ROCmusic impromptu sectional.

For the Panama and Rochester projects, interactivity started with pre-culminating events. In Panama, the pre-concert sites were conceived as two experiential stations, the drum circle and the instrument petting zoo, with student leaders facilitating the experience for participants. The repertoire shared an emphasis on Panamanian song themes and highlighted the diversity in the Panamanian population, with rich Caribbean, African, and Spanish/Indian influences. For Rochester, there was an entire day of participatory workshops (La Bomba dance from Puerto Rico, West African drumming, Improvisation, Conducting, Careers, Cooking, and Folk Crafts) in advance of the culminating concert. The workshops also included creating ethnic food dishes and crafts (utilized as door prizes) for the concert’s afterparty. Additionally, the more established part of Rochester’s music institutional history (Eastman School of Music) was integrated with traditions from newer immigrant groups. The concert’s three works, two commissioned pieces by both ROCmusic and Eastman students and an improvised work conducted by five ROCmusic students who had attended the conducting workshop earlier that day, demonstrated this cultural inclusivity.

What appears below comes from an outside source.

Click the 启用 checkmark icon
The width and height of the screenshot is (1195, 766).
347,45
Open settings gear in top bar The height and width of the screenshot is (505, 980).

Overall themes helped define the goals of the celebratory events created for Haiti, Panama, and Rochester. To a certain extent, each project was illuminated by storytelling, and selected themes conveyed this aspect of the coalescing premise. For the Haiti project, the word UNITY carried the value of coming together as one Haitian community, described as “a community concert that bridges genres, geographies, and social and religious backgrounds through a musical exploration of the multi-dimensional Haitian identity.” For Panama, it was a “Celebration of Panamanian Music,” and for Rochester it was the acknowledgement of ROCmusic’s 10th anniversary: “Celebrating a Decade of the ROCmusic Collaborative: Experiments in Sound.”

Special attention was paid in each case to creating the right entry points to engage participants. For the Haiti concert, this entry point was determined to be Haiti Chérie by Othello Bayard de Cayes, a patriotic song everyone knew. The audience would be encouraged to sing along with orchestra and chorus. For Panama, the pre-concert discussion and selected familiar repertoire were tied into the entry point. After the preliminary activities (drum circle and instrument petting zoo) there would be a guided discussion, with audience members being asked to make emotional and storytelling connections to the music presented. Throughout the concert presentation, the audience would actively participate in the music-making with song, body percussion, or dance. For ROCmusic, after a day-long schedule of participatory workshops, at the start of the culminating event, children in the audience would be asked about the workshops they attended during the day, leading up to the concert.

A final reflection: I was recently reminded of the Sun Tzu quote from The Art of War: “Opportunities multiply as they are seized.” From my vantage point, this project is about removing barriers to a deep reservoir of ideas that can spark the imagination. The hope is that the models embedded in the projects presented here might inspire others to “seize opportunities” for delivering social impact through distinctive, participatory, and innovative musical encounters.